Ob durch Zauberkunst oder Gottesurteil: Claudette's Fluch griff. Am nächsten Morgen fand der Comte sich mutterseelenallein im Schloss wieder. Schlaftrunken schritt er die Treppe hinab und fand in der Empfangshalle die Schatulle mit dem Geschenk des Vaters. Darin lag ein Fernglas von kunstfertiger Hand, das etwas Magie in sich trug, aber ob der groben Behandlung leicht gesprungen war. Es konnte jeden Ort zeigen, den der Comte schon einmal bereist hatte. Das besagte zumindest der Brief, der beilag und in dem der Vater dem Sohn den Segen erteilte, in die Welt zu gehen und sein Glück zu finden. Der Comte stürmte nach draußen, doch das Schloss und die Gärten waren von dichtem, weißem Nebel umgeben und lagen unter einem grauen Wolkenschleier. Alles war karg und kalt, bis auf den Quittenbaum, der knallgelbe Früchte trug.

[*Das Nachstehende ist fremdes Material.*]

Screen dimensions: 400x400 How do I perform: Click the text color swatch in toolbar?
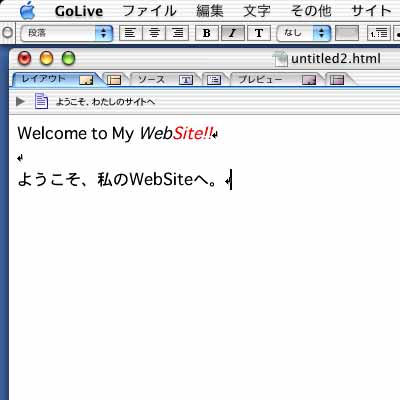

Erst dann erblickte der Comte sein Antlitz im Wasser des nahen Brunnens. Es war wie das eines wilden Tieres... Hauer wie von einem Wildschwein sprangen aus dem Mund hervor, die Haut übersät mit dichtem, schwarzen Pelz, die Glieder verwachsen, träge und grobschlächtig. Im Wunsch, diesen verfluchten Ort zu verlassen, schlug sich der Comte in den Nebel, doch der führte ihn immer wieder zurück zum Schloss. Daraus bestand nun seine Welt. Nur das Fernrohr konnte ihm die Stadt zeigen, doch fehlte stets ein Stück des Bildes, da, wo das Fernrohr gesprungen war. Die Diener des Hauses waren noch da, bestraft für ihre Untätigkeit bei der Mordtat sind sie aber mit dem Anwesen selbst verschmolzen. Ein jeder Raum des Schlosses ist lebendig und vermag zu sprechen, denn der Geist eines bestimmten Dieners ist in ihm gefangen. Die Kapelle meidet der Comte, denn darin wohnt noch der Geist Héctors. Die restlichen Diener hoffen, wieder zu Menschen zu werden, sobald der Fluch gebrochen sei.

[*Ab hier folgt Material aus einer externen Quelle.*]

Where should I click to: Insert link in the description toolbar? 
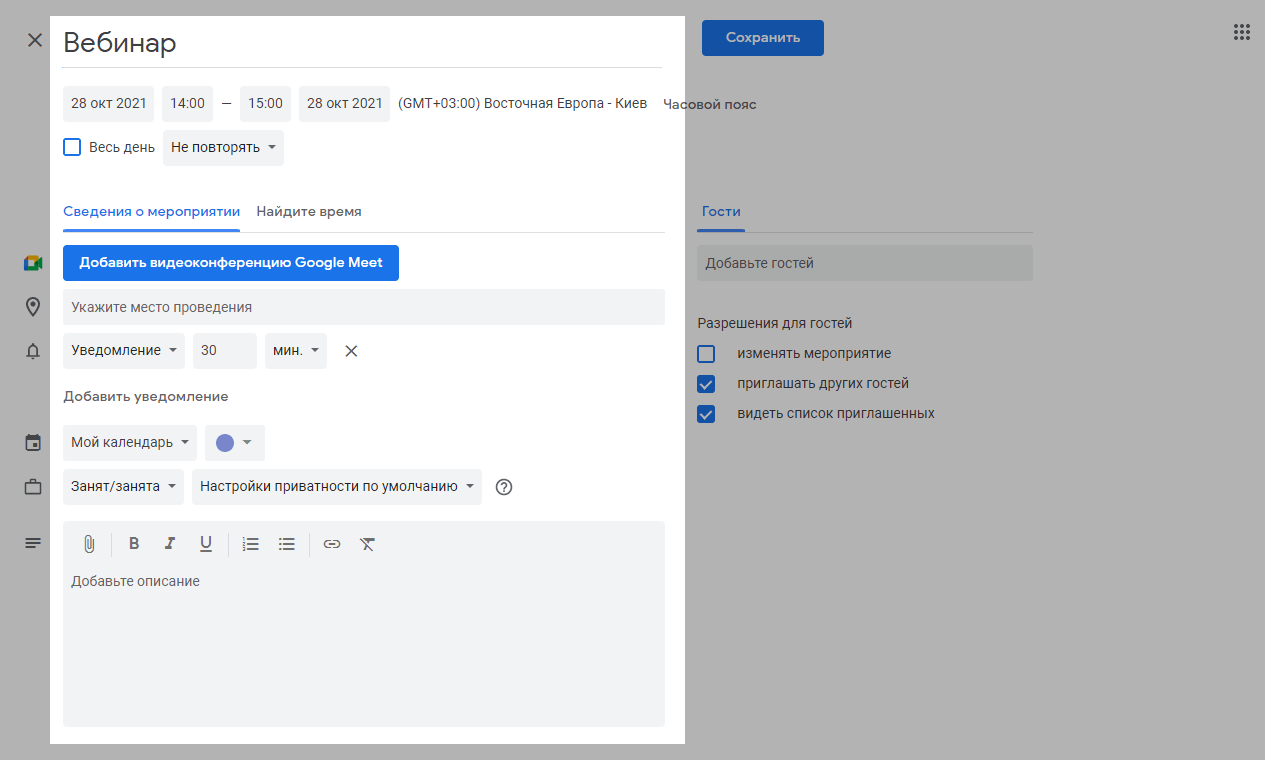click(x=332, y=544)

Das ist die Geschichte des jungen Comtes
Fréderic Vaudemont de Glavène. Doch er wurde vergessen und das Land, was einst seiner Familie gehörte, weitergegeben an das
Adelshaus St-Michel de Glavène. Wie der Nebel um das Schloss legte sich auch ein Nebel auf die Gedanken der Menschen auf Stadt und Land.
L'Ogre, das menschenfressende Ungeheuer im Wald, wurde zu einer Legende, dann zu einem Witz. Doch vielleicht kommt ja bald wieder Bewegung in die Sache.
Philbert Bourdin, der Buchdrucker aus dem nahen Städtchen, ist nach einem Ritt in den Wald, seit Tagen verschollen. Seine Tochter
Jolie, Rekrutin bei den Musketieren, ist entschlossen, ihn zu suchen – auf die Hilfe des arroganten
Monsterjägers Gustave verzichtet sie dabei aus gutem Grund.